Peut-on désormais imputer les événements météorologiques extrêmes au réchauffement climatique ?

par Leo Hickman du journal The Guardian 1
Chaque fois qu’un événement météorologique extrême — vague de chaleur, inondation, sécheresse ou autre — fait la une de l’actualité, il se trouve toujours quelqu’un, quelque part, pour pointer un doigt accusateur vers l’être humain, dont les activités induisent des changements climatiques. De telles affirmations sont en général balayées du revers de la main par ceux qui invoquent l’argument incantatoire si souvent avancé selon lequel on ne peut pas accuser le réchauffement climatique d’être responsable d’une perturbation météorologique isolée. Toutefois, compte tenu des records de chaleur enregistrés dans de nombreuses régions des États-Unis, cette mise en garde ou invitation à la prudence se fait désormais beaucoup moins entendre.

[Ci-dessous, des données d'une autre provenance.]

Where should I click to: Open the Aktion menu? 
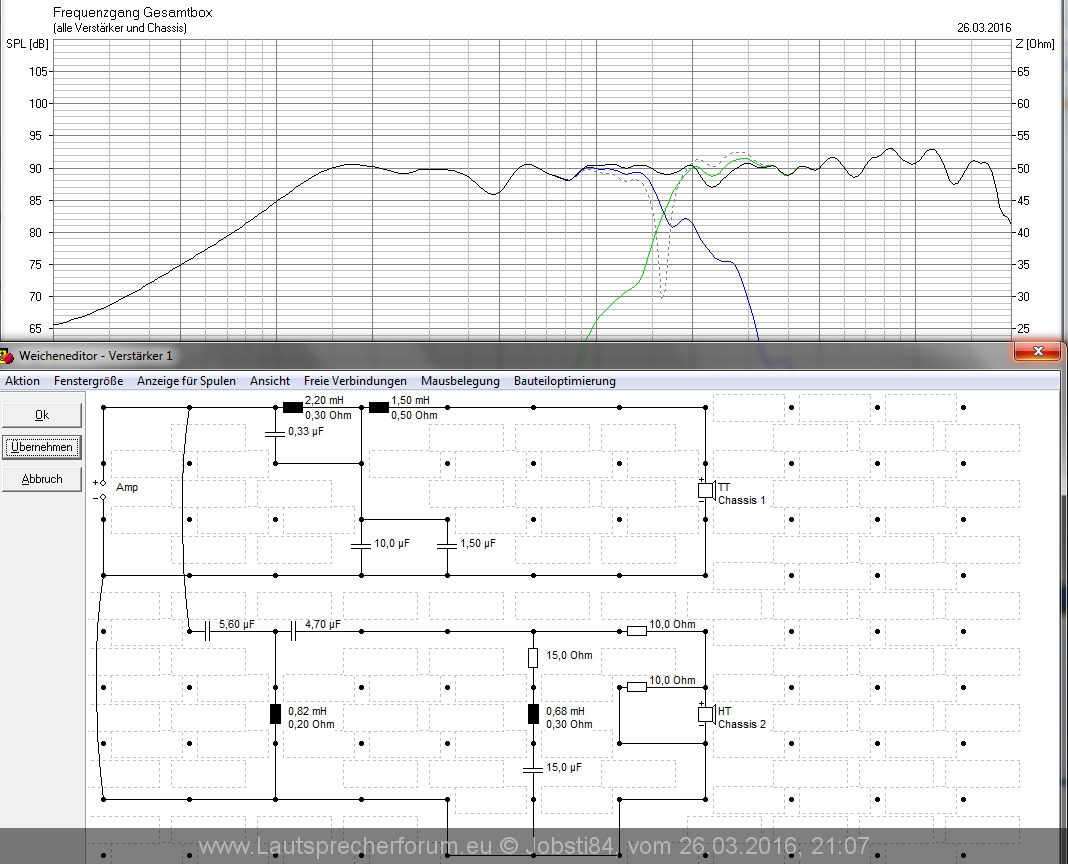coord(23,381)

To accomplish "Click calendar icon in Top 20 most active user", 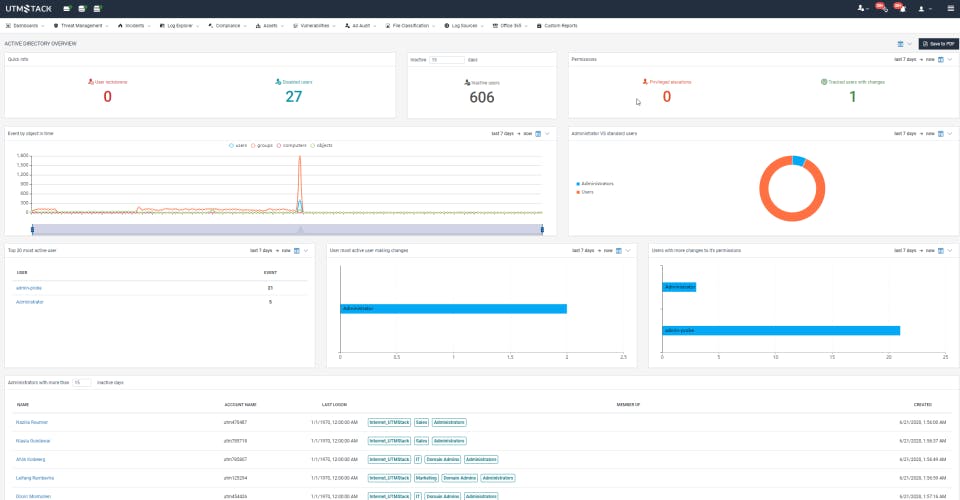I will coord(297,250).
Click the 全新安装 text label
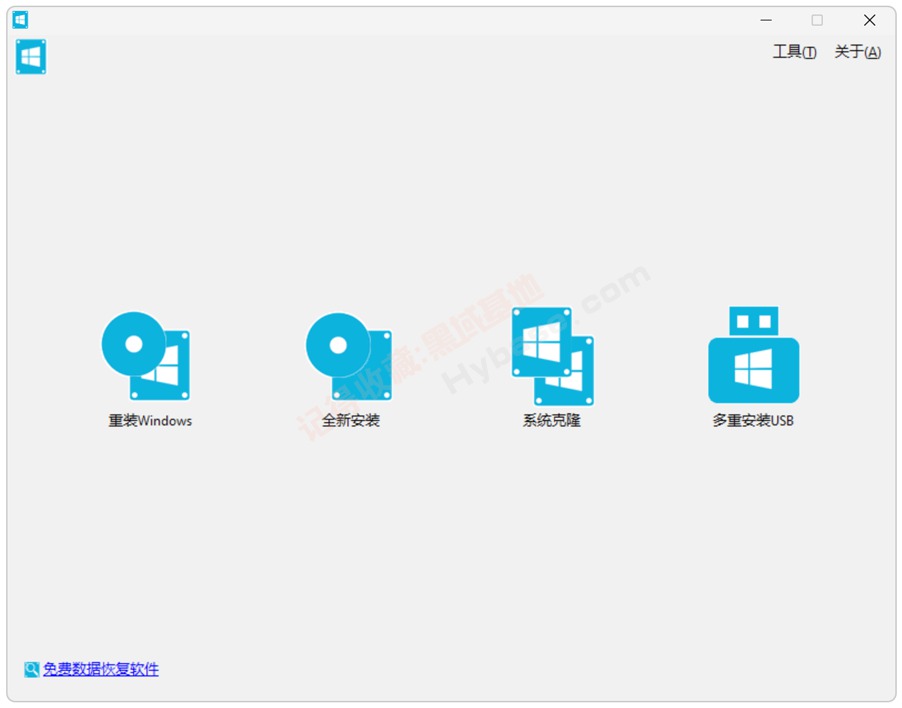This screenshot has height=708, width=902. (x=348, y=421)
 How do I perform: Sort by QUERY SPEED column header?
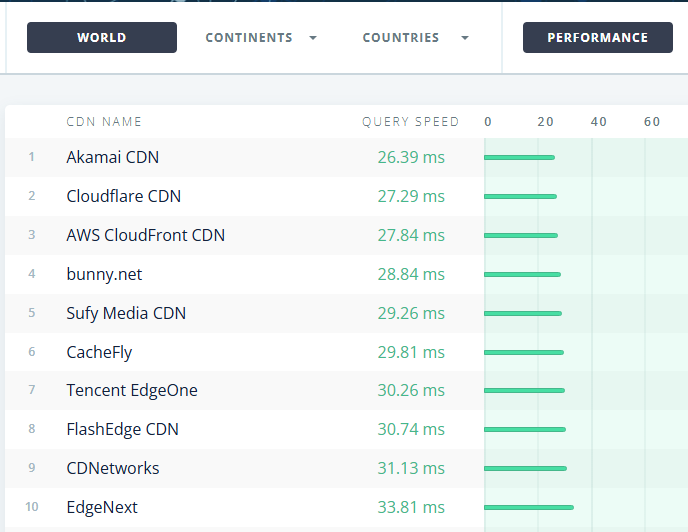click(x=411, y=122)
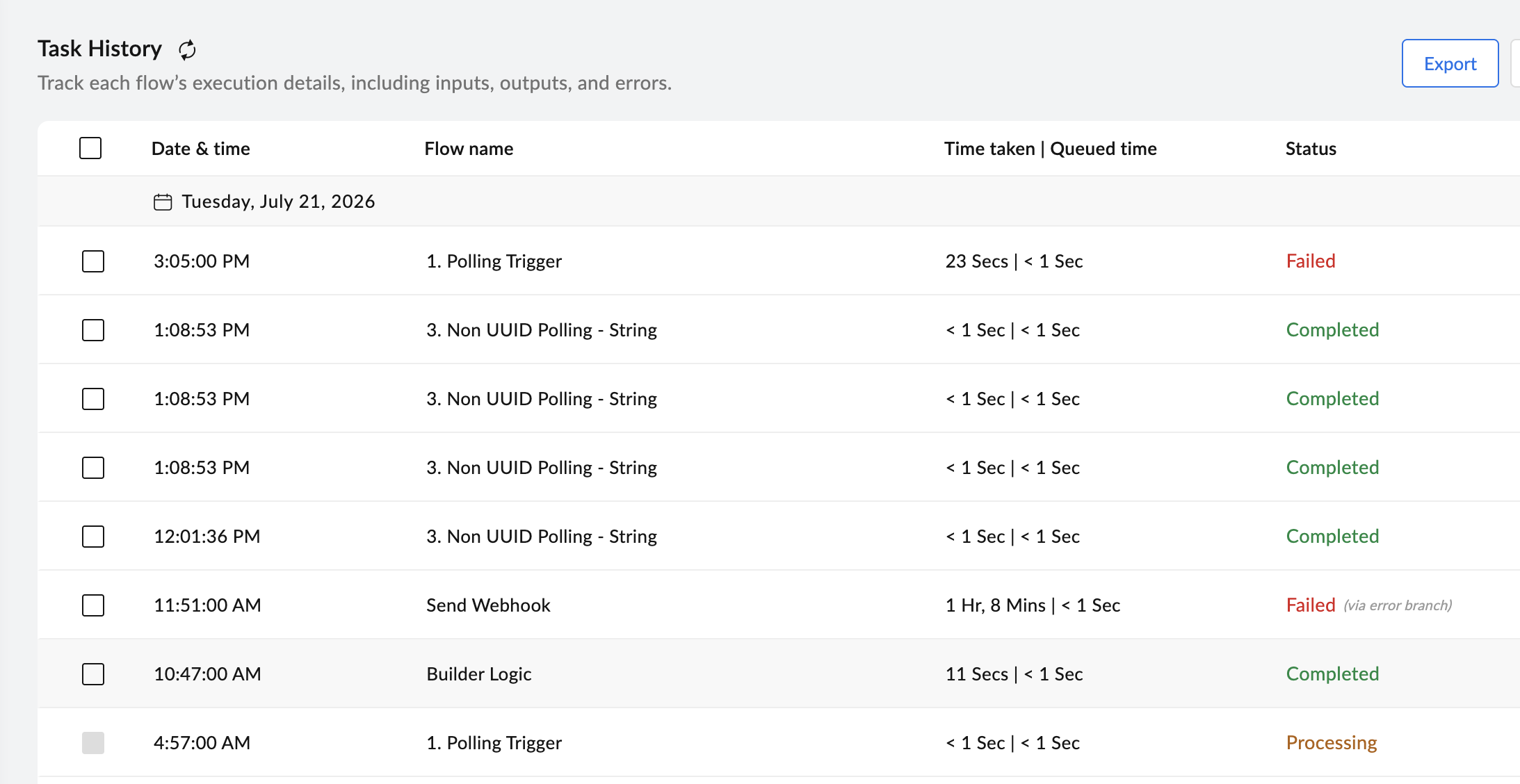Export the task history
Viewport: 1520px width, 784px height.
click(x=1450, y=63)
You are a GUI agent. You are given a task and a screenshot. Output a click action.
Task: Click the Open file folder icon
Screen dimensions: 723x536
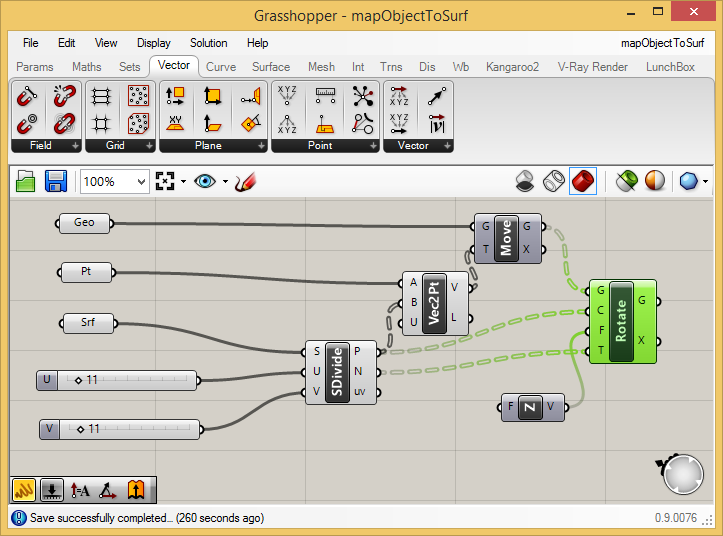(25, 181)
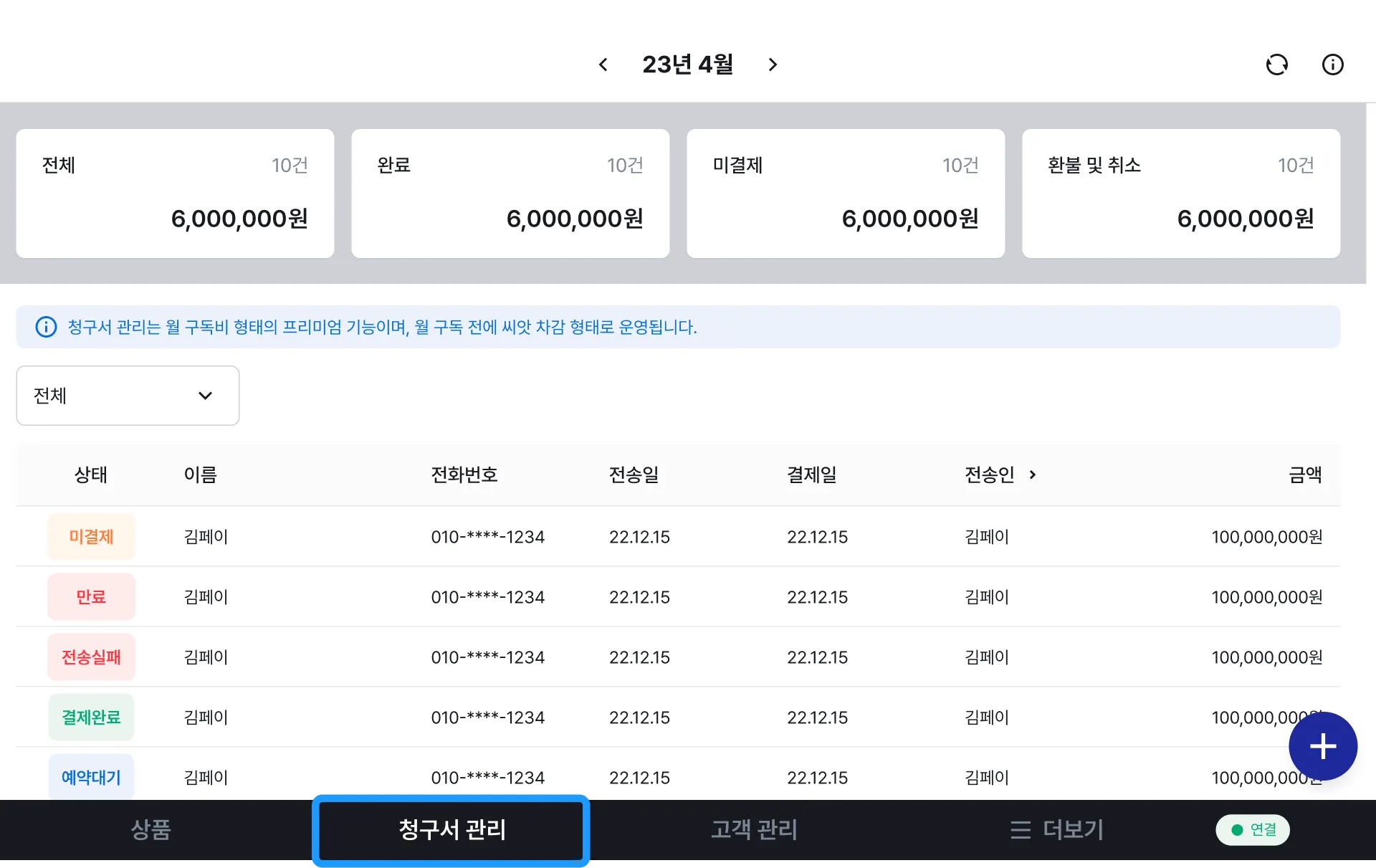Go to next month with right chevron
This screenshot has height=868, width=1376.
(x=772, y=65)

En juillet, les scientifiques se pressaient pour expliquer combien les feux incontrôlés dans le Colorado, la vague de chaleur qui a touché toute la côte Est et le super derecho2 sont tous «révélateurs du réchauffement mondial». La plupart de ces spécialistes se sont pourtant abstenus de rejeter la faute de ces phénomènes sur le réchauffement de la planète.
Le 28 juin 2012, des incendies de forêt ont ravagé l’Ouest des États-Unis. C’est surtout celui du Waldo Canyon, dans le Colorado, qui a retenu l’attention, car il a réduit en cendres des centaines de foyers. Toutefois, de grands incendies ont également fait rage dans l’Utah, le Wyoming, le Montana, Le Nouveau-Mexique et l’Arizona.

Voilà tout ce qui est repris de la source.